- PROVIDED ENTRIES -
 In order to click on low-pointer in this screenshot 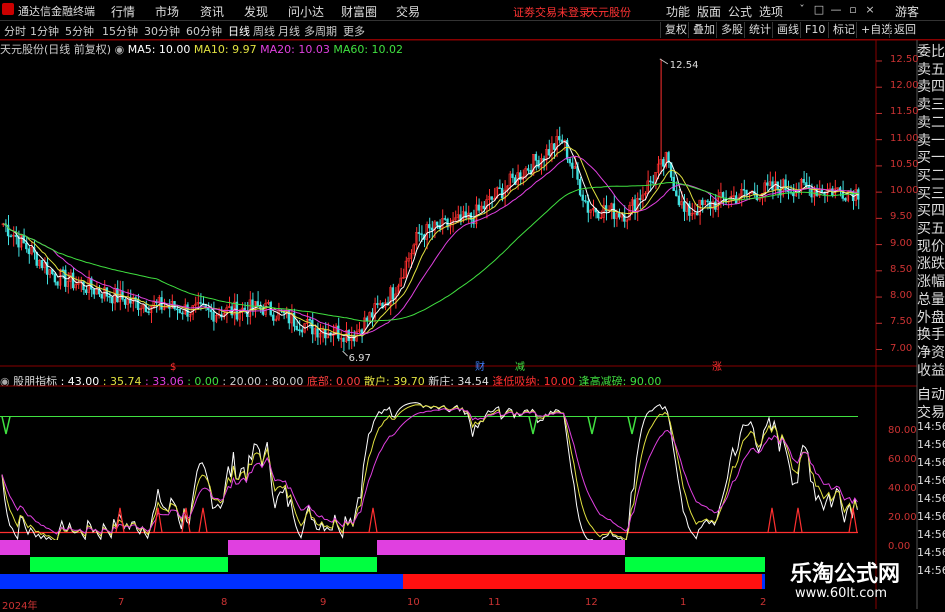, I will do `click(345, 354)`.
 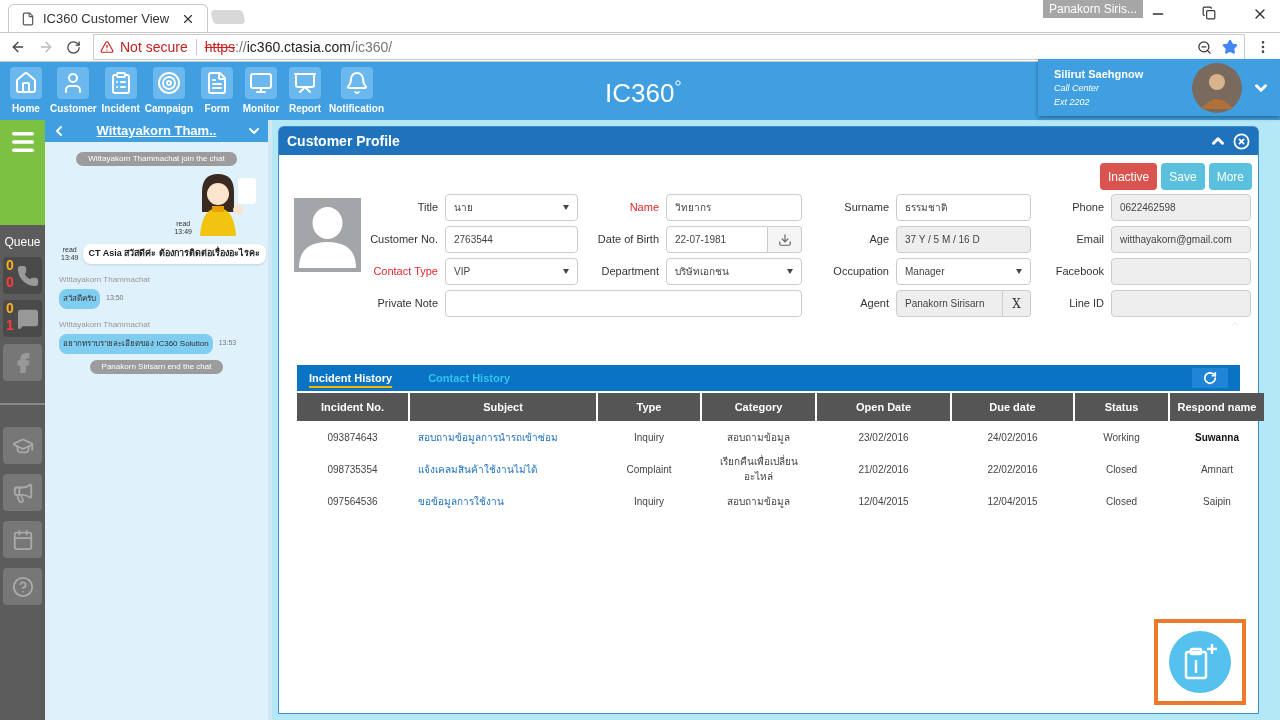 What do you see at coordinates (28, 318) in the screenshot?
I see `chat-bubble-icon` at bounding box center [28, 318].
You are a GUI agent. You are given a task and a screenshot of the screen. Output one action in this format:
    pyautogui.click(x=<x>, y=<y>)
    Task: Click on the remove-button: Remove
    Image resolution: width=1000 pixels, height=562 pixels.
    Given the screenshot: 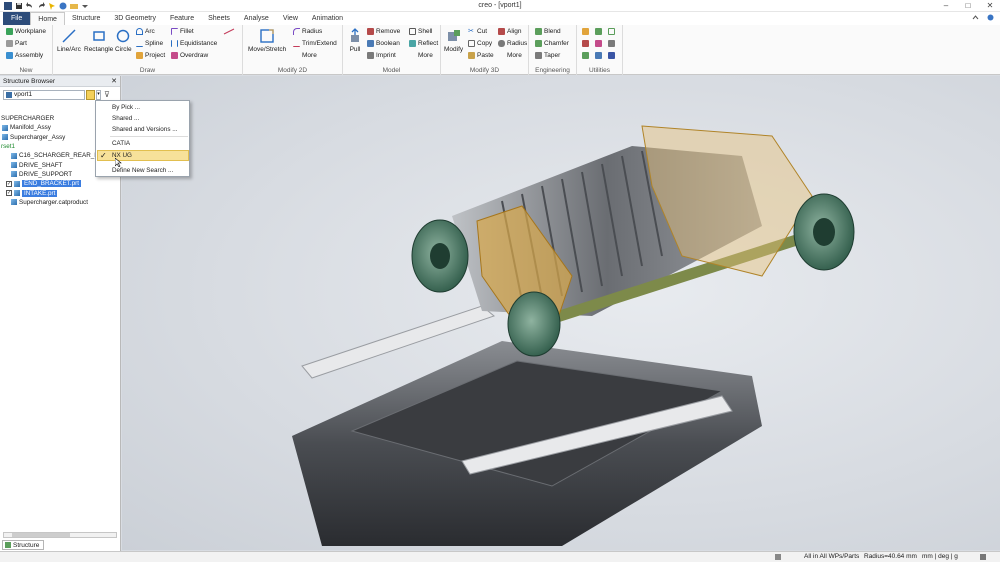 What is the action you would take?
    pyautogui.click(x=384, y=32)
    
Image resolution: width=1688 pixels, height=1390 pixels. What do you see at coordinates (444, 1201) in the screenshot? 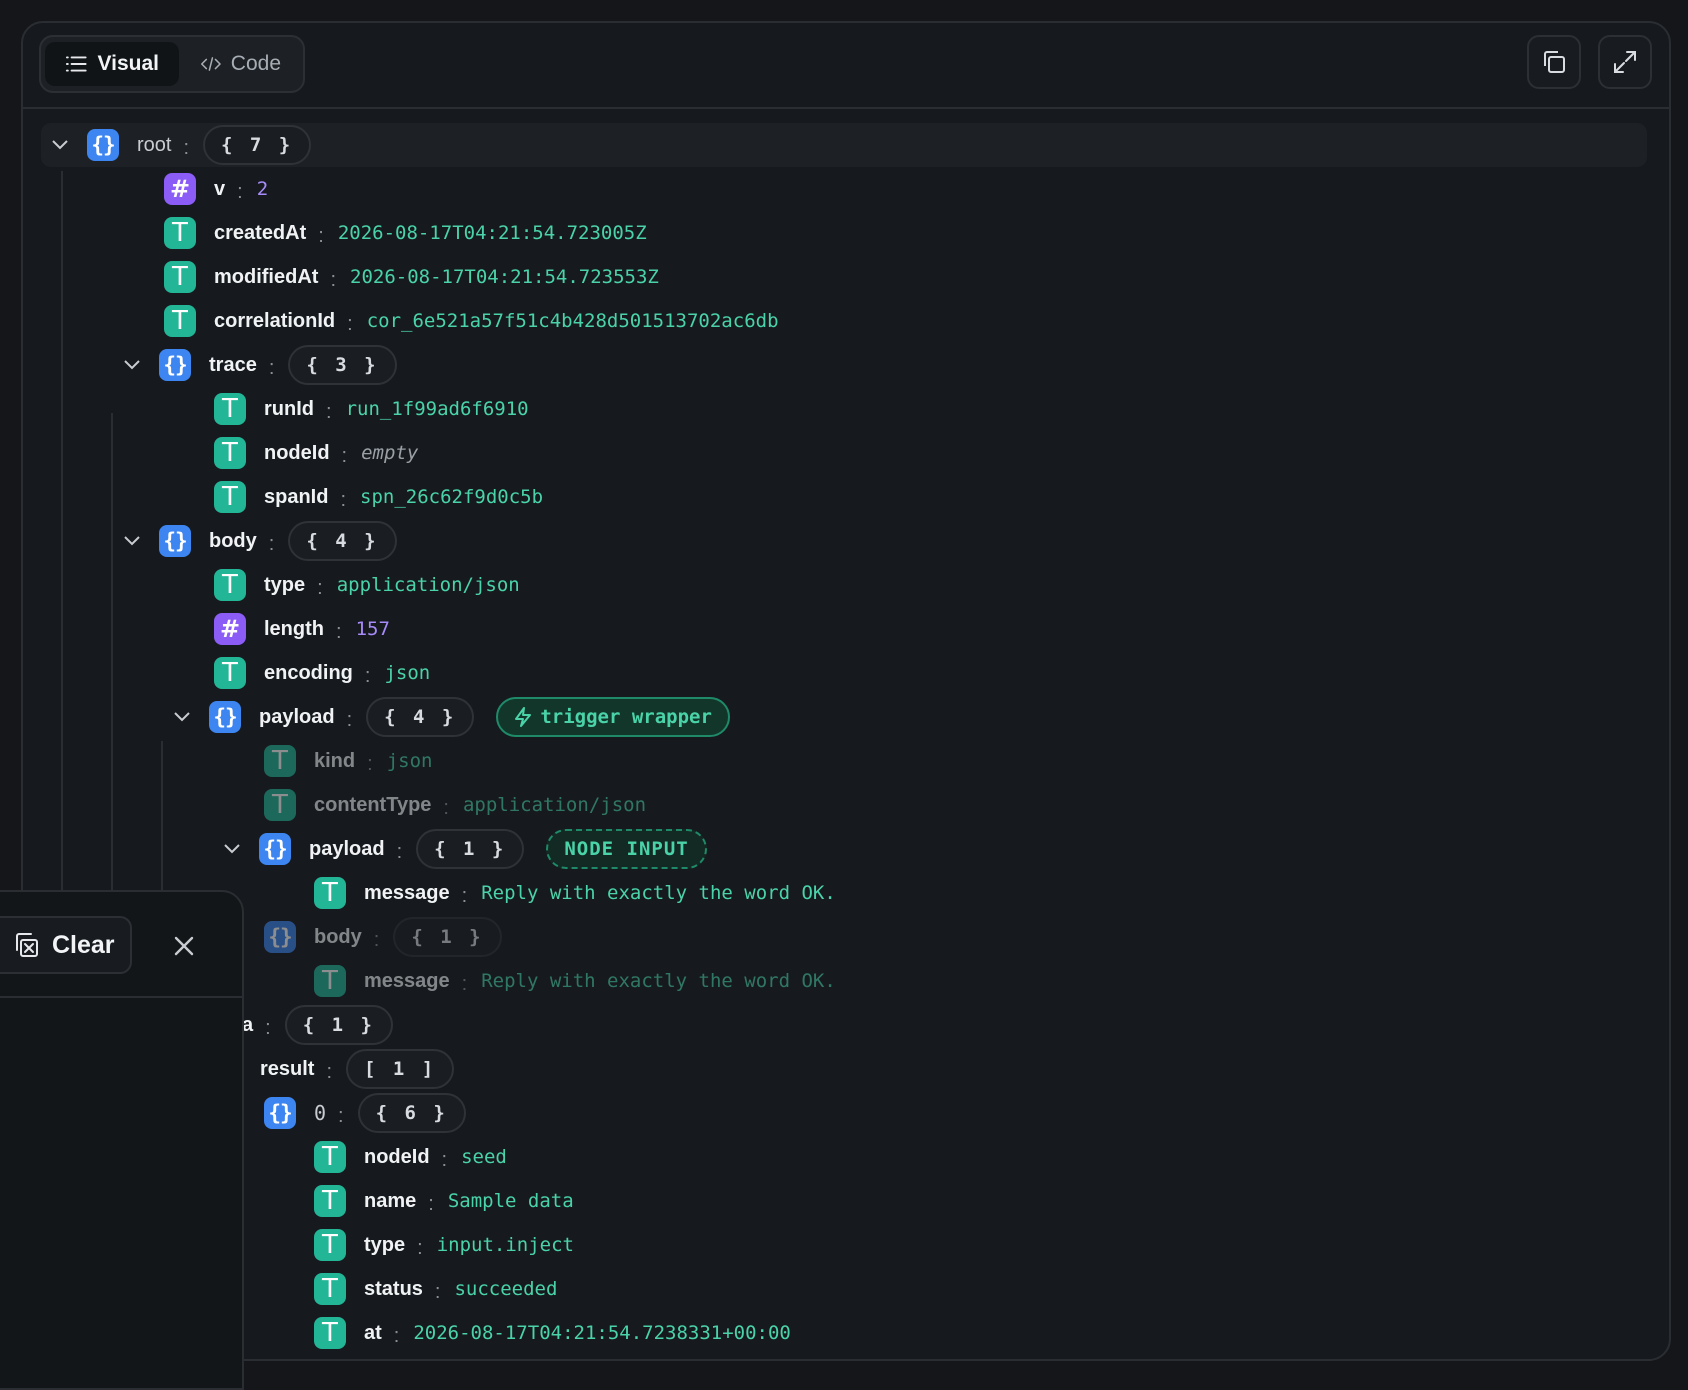
I see `tree-node-name: T name : Sample data` at bounding box center [444, 1201].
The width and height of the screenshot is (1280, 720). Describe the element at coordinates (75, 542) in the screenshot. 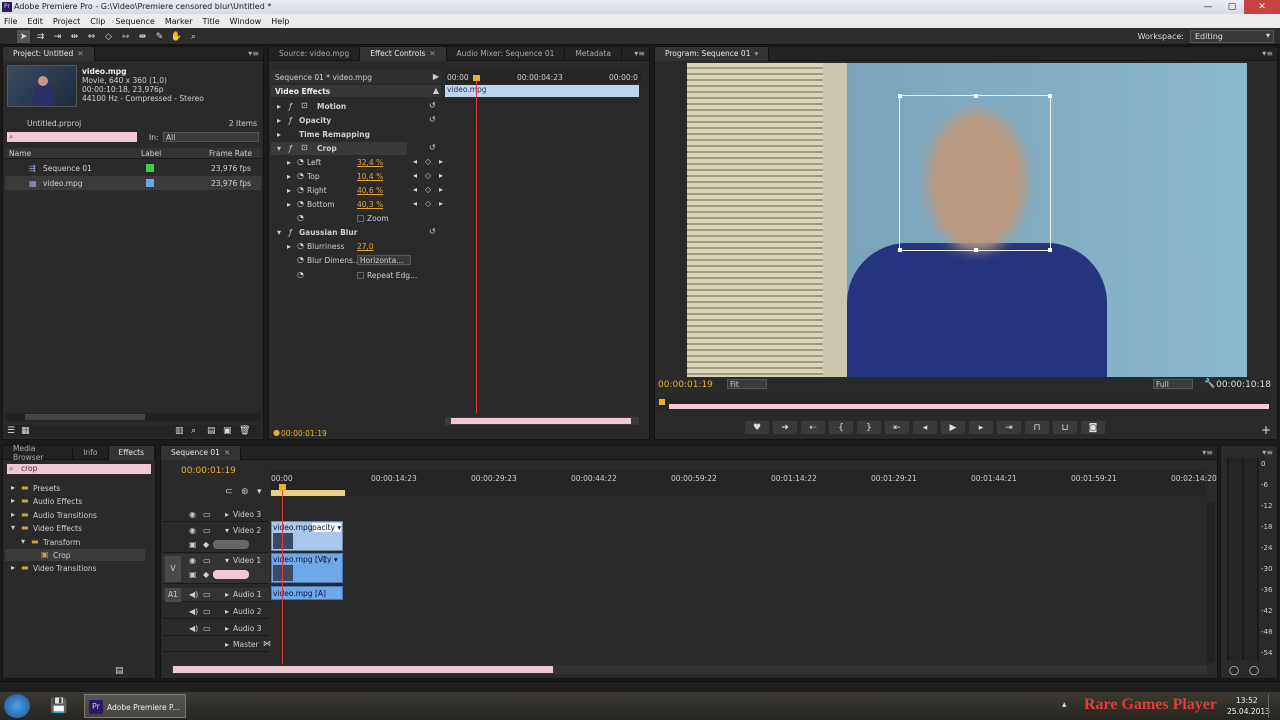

- REQUIREMENT -
Please put the lines into a JSON list of strings, starting with the line that contains "Image resolution: width=1688" and going on through the last line above, with one string per line and no blank lines. Leave the pictures out.

- SOLVED PROBLEM -
[
  "Image resolution: width=1688 pixels, height=1390 pixels. What do you see at coordinates (444, 1201) in the screenshot? ",
  "I see `tree-node-name: T name : Sample data` at bounding box center [444, 1201].",
  "The width and height of the screenshot is (1280, 720). Describe the element at coordinates (75, 542) in the screenshot. "
]